Re: [RFC]Add new mdev interface for QoS

From: Gao, Ping A
Date: Tue Aug 08 2017 - 08:49:14 EST



On 2017/8/8 14:42, Kirti Wankhede wrote:
>
> On 8/7/2017 1:11 PM, Gao, Ping A wrote:
>> On 2017/8/4 5:11, Alex Williamson wrote:
>>> On Thu, 3 Aug 2017 20:26:14 +0800
>>> "Gao, Ping A" <ping.a.gao@xxxxxxxxx> wrote:
>>>
>>>> On 2017/8/3 0:58, Alex Williamson wrote:
>>>>> On Wed, 2 Aug 2017 21:16:28 +0530
>>>>> Kirti Wankhede <kwankhede@xxxxxxxxxx> wrote:
>>>>>
>>>>>> On 8/2/2017 6:29 PM, Gao, Ping A wrote:
>>>>>>> On 2017/8/2 18:19, Kirti Wankhede wrote:
>>>>>>>> On 8/2/2017 3:56 AM, Alex Williamson wrote:
>>>>>>>>> On Tue, 1 Aug 2017 13:54:27 +0800
>>>>>>>>> "Gao, Ping A" <ping.a.gao@xxxxxxxxx> wrote:
>>>>>>>>>
>>>>>>>>>> On 2017/7/28 0:00, Gao, Ping A wrote:
>>>>>>>>>>> On 2017/7/27 0:43, Alex Williamson wrote:
>>>>>>>>>>>> [cc +libvir-list]
>>>>>>>>>>>>
>>>>>>>>>>>> On Wed, 26 Jul 2017 21:16:59 +0800
>>>>>>>>>>>> "Gao, Ping A" <ping.a.gao@xxxxxxxxx> wrote:
>>>>>>>>>>>>
>>>>>>>>>>>>> The vfio-mdev provide the capability to let different guest share the
>>>>>>>>>>>>> same physical device through mediate sharing, as result it bring a
>>>>>>>>>>>>> requirement about how to control the device sharing, we need a QoS
>>>>>>>>>>>>> related interface for mdev to management virtual device resource.
>>>>>>>>>>>>>
>>>>>>>>>>>>> E.g. In practical use, vGPUs assigned to different quests almost has
>>>>>>>>>>>>> different performance requirements, some guests may need higher priority
>>>>>>>>>>>>> for real time usage, some other may need more portion of the GPU
>>>>>>>>>>>>> resource to get higher 3D performance, corresponding we can define some
>>>>>>>>>>>>> interfaces like weight/cap for overall budget control, priority for
>>>>>>>>>>>>> single submission control.
>>>>>>>>>>>>>
>>>>>>>>>>>>> So I suggest to add some common attributes which are vendor agnostic in
>>>>>>>>>>>>> mdev core sysfs for QoS purpose.

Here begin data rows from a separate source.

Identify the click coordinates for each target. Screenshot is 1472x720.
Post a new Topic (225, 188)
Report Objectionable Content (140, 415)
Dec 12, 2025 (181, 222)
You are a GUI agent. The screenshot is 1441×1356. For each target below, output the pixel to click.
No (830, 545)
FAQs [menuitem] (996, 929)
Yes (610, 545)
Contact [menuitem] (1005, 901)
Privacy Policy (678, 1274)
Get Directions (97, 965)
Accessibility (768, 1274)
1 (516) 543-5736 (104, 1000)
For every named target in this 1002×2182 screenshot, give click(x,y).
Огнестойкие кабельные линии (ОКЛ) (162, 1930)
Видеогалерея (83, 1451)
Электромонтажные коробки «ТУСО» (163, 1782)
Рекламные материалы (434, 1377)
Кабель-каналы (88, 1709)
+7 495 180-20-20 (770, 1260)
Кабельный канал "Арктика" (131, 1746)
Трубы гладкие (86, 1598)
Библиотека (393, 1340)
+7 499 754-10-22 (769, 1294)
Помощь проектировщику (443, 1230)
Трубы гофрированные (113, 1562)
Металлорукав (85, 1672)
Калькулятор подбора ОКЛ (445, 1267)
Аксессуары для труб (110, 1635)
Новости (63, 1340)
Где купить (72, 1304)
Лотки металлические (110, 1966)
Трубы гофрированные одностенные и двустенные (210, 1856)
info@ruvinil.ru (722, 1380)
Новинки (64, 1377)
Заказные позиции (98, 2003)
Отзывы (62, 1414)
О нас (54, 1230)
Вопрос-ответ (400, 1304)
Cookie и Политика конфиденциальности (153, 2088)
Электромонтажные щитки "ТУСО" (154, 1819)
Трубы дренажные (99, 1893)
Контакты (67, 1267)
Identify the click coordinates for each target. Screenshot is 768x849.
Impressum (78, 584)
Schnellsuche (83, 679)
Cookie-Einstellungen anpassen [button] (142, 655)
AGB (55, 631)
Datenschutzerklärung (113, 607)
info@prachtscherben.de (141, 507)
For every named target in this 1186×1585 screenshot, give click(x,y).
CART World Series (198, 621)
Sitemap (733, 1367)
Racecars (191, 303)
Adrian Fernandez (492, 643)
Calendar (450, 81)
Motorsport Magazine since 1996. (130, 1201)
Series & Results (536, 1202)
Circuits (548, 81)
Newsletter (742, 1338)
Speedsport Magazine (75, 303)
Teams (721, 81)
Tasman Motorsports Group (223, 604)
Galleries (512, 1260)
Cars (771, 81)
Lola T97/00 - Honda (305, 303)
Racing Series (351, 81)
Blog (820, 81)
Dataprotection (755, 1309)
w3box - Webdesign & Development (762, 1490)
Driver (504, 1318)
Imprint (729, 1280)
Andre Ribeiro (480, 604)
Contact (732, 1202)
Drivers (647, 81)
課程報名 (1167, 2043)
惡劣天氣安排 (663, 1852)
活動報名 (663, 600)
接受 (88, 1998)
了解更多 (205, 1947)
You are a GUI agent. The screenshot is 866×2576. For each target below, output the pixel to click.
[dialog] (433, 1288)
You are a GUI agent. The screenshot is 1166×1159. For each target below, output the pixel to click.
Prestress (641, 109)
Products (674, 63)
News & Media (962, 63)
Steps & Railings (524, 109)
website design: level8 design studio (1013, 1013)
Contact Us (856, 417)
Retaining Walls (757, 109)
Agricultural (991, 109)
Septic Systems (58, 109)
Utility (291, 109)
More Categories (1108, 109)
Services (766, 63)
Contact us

>>>>>>>>>>>> I think what you're asking for is just some standardization of a QoS
>>>>>>>>>>>> attribute_group which a vendor can optionally include within the
>>>>>>>>>>>> existing mdev_parent_ops.mdev_attr_groups. The mdev core will
>>>>>>>>>>>> transparently enable this, but it really only provides the standard,
>>>>>>>>>>>> all of the support code is left for the vendor. I'm fine with that,
>>>>>>>>>>>> but of course the trouble with and sort of standardization is arriving
>>>>>>>>>>>> at an agreed upon standard. Are there QoS knobs that are generic
>>>>>>>>>>>> across any mdev device type? Are there others that are more specific
>>>>>>>>>>>> to vGPU? Are there existing examples of this that we can steal their
>>>>>>>>>>>> specification?
>>>>>>>>>>> Yes, you are right, standardization QoS knobs are exactly what I wanted.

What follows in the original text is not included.